Going To Attend My First Aa Meeting

I have decided that drinking is ruining my life and I want to stop but I am afraid. I worry about the cravings. I have fallen an number of times and I don't want this to happen again.
I didn't realize how much I drank last night and I fell out of bed and woke up with huge bruises on my arms and legs. I am scared. I can't go on like this but I have enjoyed drinking wine and the thought of never having a glass of wine upsets me. I hope I can get the help I need from the AA meetings.
AmeliaJM AmeliaJM
66-70
3 Responses Sep 13, 2012

Hi Amelia,

I hope your first meeting went well, and you are still doing well. It's a brave thing you are doing, and I hope you remember to tell yourself that. I too went to my first meeting in September(24th) and I am so amazed at how nice the people are. I hope you have found a good group in your area with supportive people. I am learning what it means to reach out and that it's okay--that I don't have to do everything on my own.

My father was an alcoholic, so I was careful not to let myself slip into the habit/acquire the addiction for most of my life. Then I got to the point where I enjoyed drinking, so I was careful to keep a handle on it, so I would never have to give it up. It was easy for a long time, but somehow it slipped up on me. That's my long winded way of saying I understand what you mean when you say you enjoy wine and don't want to have to give it up. It might not be easy. It might be easier than you think. I don't know, but I do know the only way to find out is to try, and I know we'll both be better off for it.

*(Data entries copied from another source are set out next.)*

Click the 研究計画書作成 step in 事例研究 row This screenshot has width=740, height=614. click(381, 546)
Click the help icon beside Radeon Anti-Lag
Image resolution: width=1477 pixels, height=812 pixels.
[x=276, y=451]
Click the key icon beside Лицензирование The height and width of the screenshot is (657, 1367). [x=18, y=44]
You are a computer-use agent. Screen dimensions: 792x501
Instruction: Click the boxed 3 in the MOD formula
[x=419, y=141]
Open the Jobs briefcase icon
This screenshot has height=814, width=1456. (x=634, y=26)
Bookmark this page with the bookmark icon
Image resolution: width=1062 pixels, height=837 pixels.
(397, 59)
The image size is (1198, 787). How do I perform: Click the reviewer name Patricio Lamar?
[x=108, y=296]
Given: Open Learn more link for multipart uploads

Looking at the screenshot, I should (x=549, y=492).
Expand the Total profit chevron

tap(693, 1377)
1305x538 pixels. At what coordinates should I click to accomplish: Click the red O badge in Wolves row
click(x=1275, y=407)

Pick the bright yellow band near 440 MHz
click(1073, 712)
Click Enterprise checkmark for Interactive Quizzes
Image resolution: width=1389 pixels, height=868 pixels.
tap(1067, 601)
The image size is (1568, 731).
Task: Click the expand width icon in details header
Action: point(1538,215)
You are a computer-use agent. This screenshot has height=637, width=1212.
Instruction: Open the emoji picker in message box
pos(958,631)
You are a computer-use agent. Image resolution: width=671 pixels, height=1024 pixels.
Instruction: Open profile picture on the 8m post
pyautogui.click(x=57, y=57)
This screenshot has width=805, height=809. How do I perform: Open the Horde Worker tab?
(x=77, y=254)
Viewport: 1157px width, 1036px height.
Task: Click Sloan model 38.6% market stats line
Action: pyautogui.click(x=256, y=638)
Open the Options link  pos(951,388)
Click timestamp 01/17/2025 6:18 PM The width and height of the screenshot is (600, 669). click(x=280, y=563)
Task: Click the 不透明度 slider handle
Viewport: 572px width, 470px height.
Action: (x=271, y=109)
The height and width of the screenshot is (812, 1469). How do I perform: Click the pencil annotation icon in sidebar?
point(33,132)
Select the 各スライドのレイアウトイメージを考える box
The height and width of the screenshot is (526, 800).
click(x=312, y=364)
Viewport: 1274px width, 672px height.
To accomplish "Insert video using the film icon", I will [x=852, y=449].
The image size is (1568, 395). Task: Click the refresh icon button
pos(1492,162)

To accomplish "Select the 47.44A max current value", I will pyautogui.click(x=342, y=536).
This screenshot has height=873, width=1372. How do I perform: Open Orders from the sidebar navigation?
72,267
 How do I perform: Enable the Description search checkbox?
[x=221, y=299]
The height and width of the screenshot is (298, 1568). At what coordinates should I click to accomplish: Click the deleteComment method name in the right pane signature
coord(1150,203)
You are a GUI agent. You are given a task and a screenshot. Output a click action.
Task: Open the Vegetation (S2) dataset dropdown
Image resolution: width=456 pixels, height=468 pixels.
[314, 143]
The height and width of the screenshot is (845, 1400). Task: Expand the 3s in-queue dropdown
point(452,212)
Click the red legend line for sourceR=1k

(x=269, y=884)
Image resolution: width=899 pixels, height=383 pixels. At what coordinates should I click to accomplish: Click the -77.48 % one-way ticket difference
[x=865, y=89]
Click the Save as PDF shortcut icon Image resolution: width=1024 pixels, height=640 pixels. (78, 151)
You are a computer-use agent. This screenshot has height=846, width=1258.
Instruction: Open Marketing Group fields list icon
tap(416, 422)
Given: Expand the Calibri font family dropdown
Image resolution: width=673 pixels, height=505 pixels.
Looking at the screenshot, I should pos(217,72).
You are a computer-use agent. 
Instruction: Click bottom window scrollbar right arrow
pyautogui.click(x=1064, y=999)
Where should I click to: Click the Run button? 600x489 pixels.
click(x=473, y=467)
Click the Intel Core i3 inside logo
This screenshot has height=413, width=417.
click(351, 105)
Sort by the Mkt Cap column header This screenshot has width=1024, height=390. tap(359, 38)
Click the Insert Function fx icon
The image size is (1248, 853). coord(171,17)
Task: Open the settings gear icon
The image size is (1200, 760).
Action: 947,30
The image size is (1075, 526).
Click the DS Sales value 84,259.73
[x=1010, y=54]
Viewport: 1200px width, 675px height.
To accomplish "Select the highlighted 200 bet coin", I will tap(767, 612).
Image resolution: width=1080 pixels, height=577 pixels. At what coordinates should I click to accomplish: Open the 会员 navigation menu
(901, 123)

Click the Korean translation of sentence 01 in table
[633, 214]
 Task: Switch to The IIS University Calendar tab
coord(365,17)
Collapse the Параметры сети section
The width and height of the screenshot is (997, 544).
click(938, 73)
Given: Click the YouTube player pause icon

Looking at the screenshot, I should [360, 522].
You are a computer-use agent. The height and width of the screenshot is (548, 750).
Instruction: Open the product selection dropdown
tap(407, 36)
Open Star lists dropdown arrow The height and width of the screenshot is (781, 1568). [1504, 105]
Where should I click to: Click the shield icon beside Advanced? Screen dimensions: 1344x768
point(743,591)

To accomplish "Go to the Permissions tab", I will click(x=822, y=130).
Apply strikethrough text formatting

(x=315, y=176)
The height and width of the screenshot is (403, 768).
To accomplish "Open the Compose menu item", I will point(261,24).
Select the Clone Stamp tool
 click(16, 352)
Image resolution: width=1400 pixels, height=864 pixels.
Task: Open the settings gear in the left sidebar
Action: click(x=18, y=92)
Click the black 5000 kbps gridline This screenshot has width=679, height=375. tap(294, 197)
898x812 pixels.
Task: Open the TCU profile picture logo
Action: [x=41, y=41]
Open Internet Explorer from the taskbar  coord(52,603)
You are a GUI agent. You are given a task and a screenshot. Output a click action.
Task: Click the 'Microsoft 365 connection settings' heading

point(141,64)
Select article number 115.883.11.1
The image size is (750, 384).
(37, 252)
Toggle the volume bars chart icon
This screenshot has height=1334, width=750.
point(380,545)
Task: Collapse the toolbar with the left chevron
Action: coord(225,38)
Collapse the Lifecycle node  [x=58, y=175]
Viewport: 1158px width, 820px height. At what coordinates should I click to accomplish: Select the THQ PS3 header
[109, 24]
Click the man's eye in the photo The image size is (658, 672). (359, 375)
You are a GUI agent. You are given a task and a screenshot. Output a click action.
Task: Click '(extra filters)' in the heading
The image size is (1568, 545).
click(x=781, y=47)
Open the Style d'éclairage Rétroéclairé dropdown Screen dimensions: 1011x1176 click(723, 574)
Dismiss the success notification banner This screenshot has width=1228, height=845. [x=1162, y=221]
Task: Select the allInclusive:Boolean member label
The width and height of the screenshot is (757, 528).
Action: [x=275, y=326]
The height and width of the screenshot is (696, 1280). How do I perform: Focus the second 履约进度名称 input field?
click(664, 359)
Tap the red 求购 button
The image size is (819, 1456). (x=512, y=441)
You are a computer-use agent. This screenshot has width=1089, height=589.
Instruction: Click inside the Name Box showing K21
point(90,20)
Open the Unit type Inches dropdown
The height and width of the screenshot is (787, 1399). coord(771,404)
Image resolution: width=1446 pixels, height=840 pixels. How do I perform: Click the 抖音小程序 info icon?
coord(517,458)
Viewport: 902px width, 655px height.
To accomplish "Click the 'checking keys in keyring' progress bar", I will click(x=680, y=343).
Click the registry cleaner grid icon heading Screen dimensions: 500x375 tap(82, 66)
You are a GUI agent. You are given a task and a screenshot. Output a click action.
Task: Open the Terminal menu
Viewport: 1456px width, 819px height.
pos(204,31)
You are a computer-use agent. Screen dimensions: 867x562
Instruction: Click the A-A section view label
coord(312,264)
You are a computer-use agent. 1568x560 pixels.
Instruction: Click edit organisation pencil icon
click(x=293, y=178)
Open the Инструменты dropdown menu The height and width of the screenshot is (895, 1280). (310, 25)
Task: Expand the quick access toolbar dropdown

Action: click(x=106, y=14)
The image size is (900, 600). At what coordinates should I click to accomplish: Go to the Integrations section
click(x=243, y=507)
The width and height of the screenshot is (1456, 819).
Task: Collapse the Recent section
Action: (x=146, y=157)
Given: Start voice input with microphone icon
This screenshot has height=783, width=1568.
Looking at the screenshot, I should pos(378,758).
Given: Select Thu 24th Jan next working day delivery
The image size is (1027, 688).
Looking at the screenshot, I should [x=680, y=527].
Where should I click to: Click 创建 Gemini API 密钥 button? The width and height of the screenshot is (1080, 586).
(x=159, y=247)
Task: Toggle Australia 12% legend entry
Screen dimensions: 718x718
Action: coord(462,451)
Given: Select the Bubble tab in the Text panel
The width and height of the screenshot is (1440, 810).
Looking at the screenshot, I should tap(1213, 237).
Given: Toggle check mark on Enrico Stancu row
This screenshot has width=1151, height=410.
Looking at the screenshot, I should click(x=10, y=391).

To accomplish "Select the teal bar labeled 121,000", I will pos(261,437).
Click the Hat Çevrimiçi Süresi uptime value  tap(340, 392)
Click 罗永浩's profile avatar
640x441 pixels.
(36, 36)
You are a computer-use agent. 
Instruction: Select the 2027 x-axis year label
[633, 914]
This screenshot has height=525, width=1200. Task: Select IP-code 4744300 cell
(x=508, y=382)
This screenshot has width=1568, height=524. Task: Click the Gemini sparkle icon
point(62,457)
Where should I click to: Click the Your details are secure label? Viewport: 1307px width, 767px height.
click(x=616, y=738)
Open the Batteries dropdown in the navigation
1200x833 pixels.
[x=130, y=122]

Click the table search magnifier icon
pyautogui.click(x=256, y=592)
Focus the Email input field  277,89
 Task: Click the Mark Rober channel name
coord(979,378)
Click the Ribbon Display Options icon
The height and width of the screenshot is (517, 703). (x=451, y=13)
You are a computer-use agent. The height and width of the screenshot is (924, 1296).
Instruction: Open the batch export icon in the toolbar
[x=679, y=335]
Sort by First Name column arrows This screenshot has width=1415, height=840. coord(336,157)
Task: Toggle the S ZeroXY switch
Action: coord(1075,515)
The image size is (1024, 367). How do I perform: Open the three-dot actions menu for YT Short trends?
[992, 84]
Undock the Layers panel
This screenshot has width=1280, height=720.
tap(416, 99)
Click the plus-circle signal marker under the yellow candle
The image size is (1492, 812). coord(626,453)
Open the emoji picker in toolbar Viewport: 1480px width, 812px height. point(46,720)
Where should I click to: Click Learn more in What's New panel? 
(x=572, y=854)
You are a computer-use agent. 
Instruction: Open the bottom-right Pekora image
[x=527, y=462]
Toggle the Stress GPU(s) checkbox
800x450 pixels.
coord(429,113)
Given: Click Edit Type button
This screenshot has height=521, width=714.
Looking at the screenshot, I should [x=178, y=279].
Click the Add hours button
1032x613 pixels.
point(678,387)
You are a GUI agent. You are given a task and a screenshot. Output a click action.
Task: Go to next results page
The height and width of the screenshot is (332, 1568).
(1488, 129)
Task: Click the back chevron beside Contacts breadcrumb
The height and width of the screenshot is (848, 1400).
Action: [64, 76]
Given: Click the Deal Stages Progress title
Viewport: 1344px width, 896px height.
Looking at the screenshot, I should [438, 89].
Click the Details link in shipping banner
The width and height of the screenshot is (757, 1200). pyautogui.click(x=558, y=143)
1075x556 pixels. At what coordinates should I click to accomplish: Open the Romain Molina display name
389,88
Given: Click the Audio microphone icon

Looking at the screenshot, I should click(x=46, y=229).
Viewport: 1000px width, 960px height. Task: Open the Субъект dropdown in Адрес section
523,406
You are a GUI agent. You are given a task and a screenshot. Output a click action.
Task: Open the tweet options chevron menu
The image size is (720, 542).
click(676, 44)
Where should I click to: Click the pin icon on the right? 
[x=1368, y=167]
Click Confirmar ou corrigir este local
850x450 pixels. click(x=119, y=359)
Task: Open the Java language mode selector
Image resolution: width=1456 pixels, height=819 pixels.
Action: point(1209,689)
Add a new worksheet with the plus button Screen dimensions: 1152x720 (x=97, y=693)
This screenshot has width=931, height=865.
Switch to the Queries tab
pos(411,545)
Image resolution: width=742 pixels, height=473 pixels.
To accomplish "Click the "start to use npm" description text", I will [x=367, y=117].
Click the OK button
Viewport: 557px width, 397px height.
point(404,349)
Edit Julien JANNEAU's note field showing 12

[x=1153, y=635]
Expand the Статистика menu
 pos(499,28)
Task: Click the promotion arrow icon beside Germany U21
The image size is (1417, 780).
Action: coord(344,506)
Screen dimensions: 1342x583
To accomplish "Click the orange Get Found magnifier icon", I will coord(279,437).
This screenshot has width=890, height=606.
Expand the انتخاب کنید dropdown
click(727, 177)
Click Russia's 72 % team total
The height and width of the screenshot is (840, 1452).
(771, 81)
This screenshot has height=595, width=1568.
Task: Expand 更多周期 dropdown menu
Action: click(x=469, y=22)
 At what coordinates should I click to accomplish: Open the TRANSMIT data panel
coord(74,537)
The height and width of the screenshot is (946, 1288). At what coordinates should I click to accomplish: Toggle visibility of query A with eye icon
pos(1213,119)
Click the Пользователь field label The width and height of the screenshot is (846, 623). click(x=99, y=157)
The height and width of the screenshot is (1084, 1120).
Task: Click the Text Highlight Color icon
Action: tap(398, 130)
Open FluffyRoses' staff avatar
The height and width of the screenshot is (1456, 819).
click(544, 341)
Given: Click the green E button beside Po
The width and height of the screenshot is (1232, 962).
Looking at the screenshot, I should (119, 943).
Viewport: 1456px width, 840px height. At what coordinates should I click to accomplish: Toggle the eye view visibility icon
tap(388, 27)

The only thing I can say is for me, the kind people at the meetings have made my horrible experience more bearable. I hope you find peace and freedom on your journey.

Good luck

You will need really strong will power. Only you can do it. See it like this, you attend AA meetings, you stop drinking for a while ... then you stop attending AA meetings thinking you left the habit and start drinking again. Here is where your will power will come into play. It is better for you to take control of your urges and life before you seriously get hurt. Trust me I have been there.

I attended my first AA meeting last week and it was the best thing i have done in a very long time.. everyone was so amazing and nice and welcoming..their stories amazed me and i didn't feel out of place once. i hope you enjoy it as much as i do..

I had the same experience Rachel. It was so much more awesome than I thought it would be. I can't remember the last time I was around so many genuinely nice and caring individuals. I hope you're doing well! Oh, My first meeting was the 24th--yea us!!!